Другие толпы напали на дом свойственников и клевретов покойного тирана. Досталось всем носящим прозвище Годуновых; постигла одинаковая участь Сабуровых и Вельяминовых: дворы опустошили, их имущество разнесли, их дома разломали, челядь разогнали, иных вдобавок поколотили и, наконец, заковали и отдали за-приставы. Тогда раздражило громаду сильно то, что во дворце отыскали двоих посланников от Димитрия; они были иссечены, испечены: никто не знал прежде, что их мучили тайно.
«Вот, — кричал народ, — и всем то же было бы! вот что делают Годуновы! вот какое их царство!»… Дали тогда трепку всем, кого только могли обвинить в прежней приверженности к Годуновым. Толпа бросилась на их дом. Взломали замки, забирали платье, деньги, утварь, выводили лошадей и скот, а когда доходили до погребов — тут было раздолье: поставят бочку дном вверх, разобьют дно и черпают сапогами, котами, шапками и пьют, пока без чувств не попадают, и так в этот день до ста человек лишились жизни. Душ не губили, зато сильно грабили без всякой пощады…

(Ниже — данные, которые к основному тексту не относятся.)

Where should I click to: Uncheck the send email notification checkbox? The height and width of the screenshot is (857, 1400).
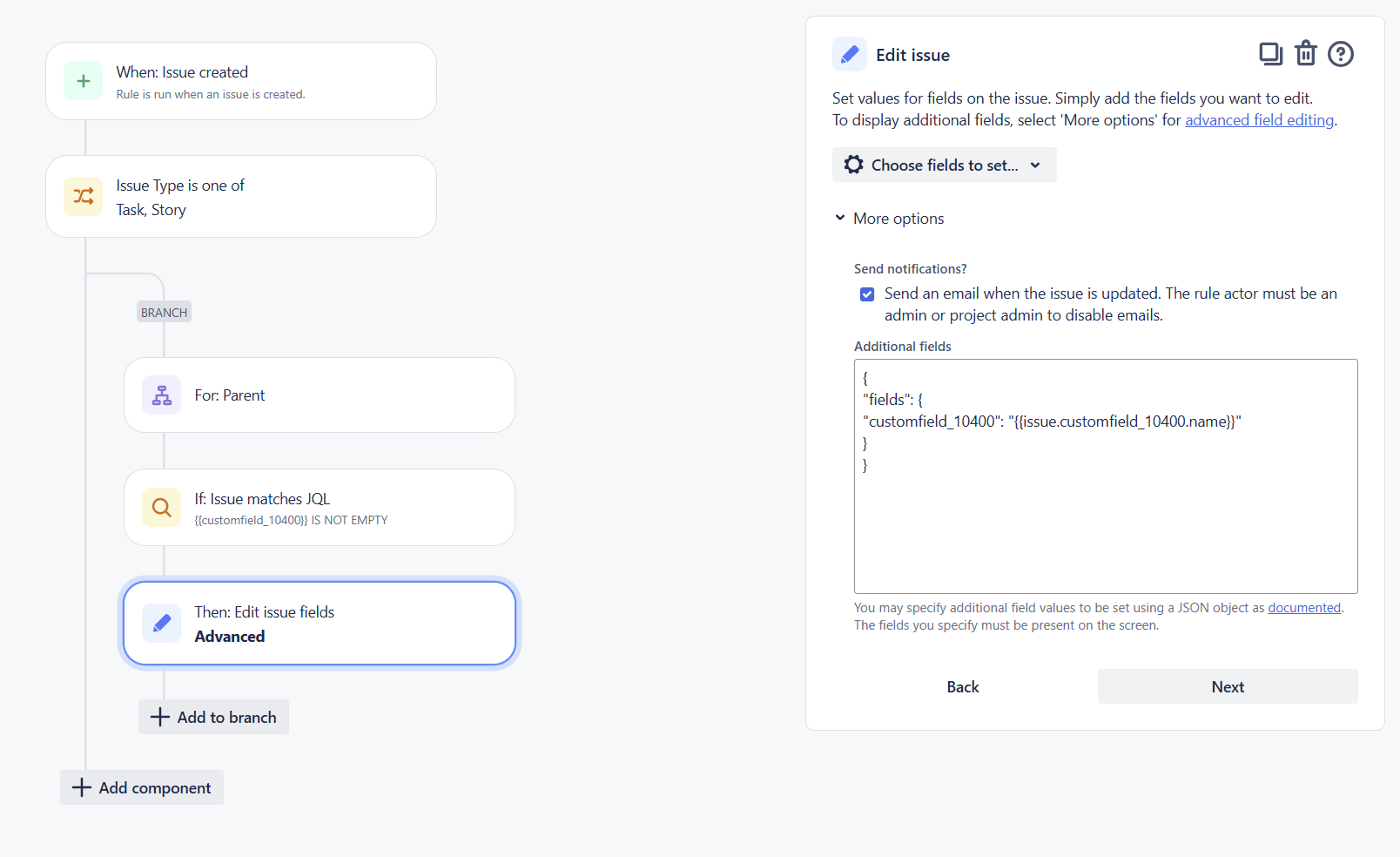[x=867, y=294]
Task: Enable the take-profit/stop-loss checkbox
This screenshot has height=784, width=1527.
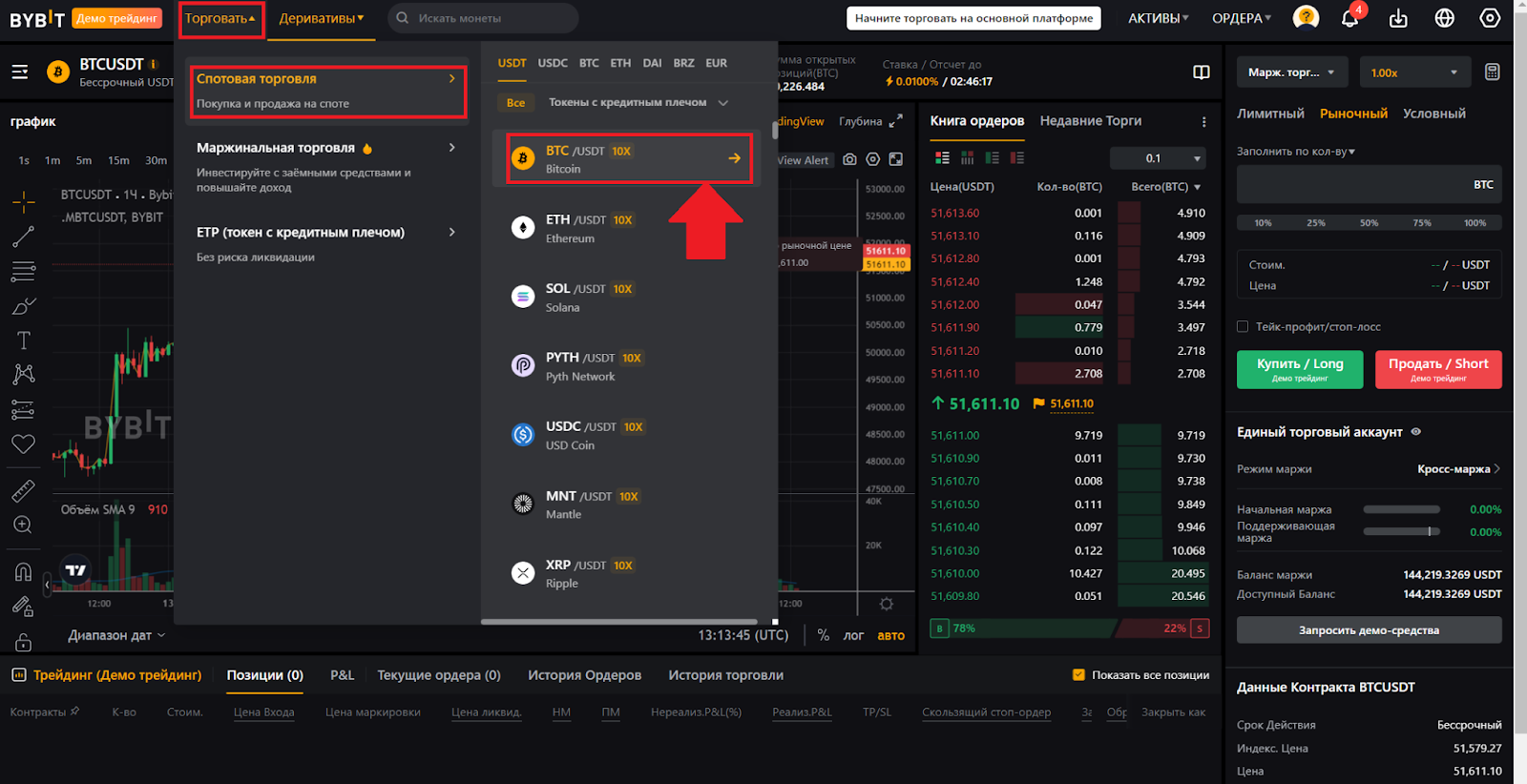Action: (1243, 326)
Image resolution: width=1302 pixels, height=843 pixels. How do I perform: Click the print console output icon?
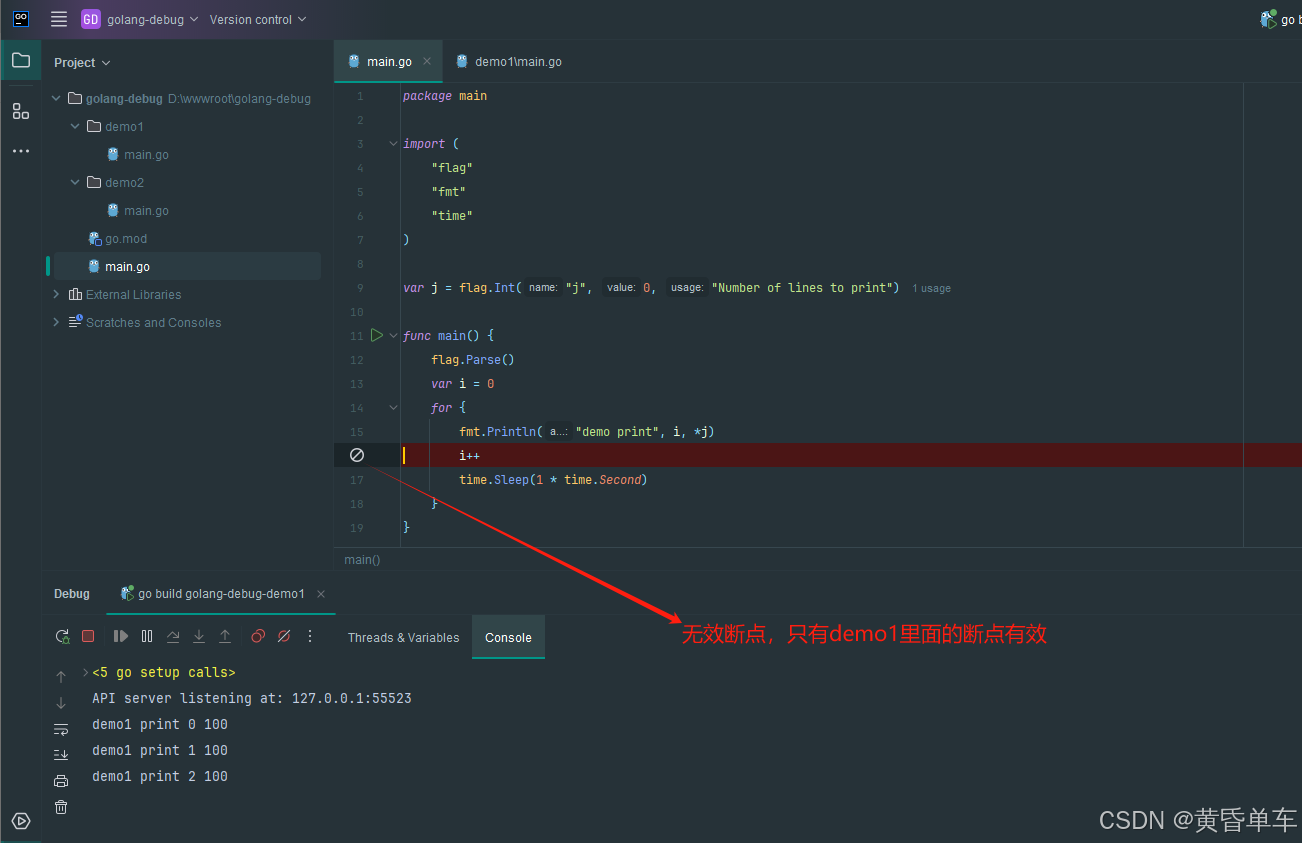coord(61,781)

…Димитрия беспокоило, что Годуновы находились в Москве. Федор был уже наречен царем, Федору дана была присяга; нельзя было поручиться, что нет больше сторонников Годуновых или способных назваться их сторонниками для своих видов; при всяком неудовольствии на нового царя могло явиться покушение поднять их знамя.
Прежде чем Димитрий решился идти на Москву, он послал вперед князя Василья Васильевича Голицына, князя Василья Рубца-Мосальского, бывшего воеводой в Путивле, и дьяка Сутупова; он приказал его опасных врагов… вдову Бориса и сына — убить… Наконец, разделавшись с клевретами Бориса, 10-го июня князья Василий Голицын и Рубец-Мосальский поручили дворянину Ми-хайле Молчанову и Шеферединову, взяли с собой троих дюжих стрельцов и вошли в дом.
Семья Борисова десять дней находилась в страхе, не зная, что с ней станется… Мучения неизвестности и сомнения разрешились… в десятый день утром. Вошли посланные, взяли царицу и отвели в одну комнату, а Федора в другую; Ксению оставили. Царице накинули на шею веревку, затянули и удавили без труда. Потом пошли к Федору.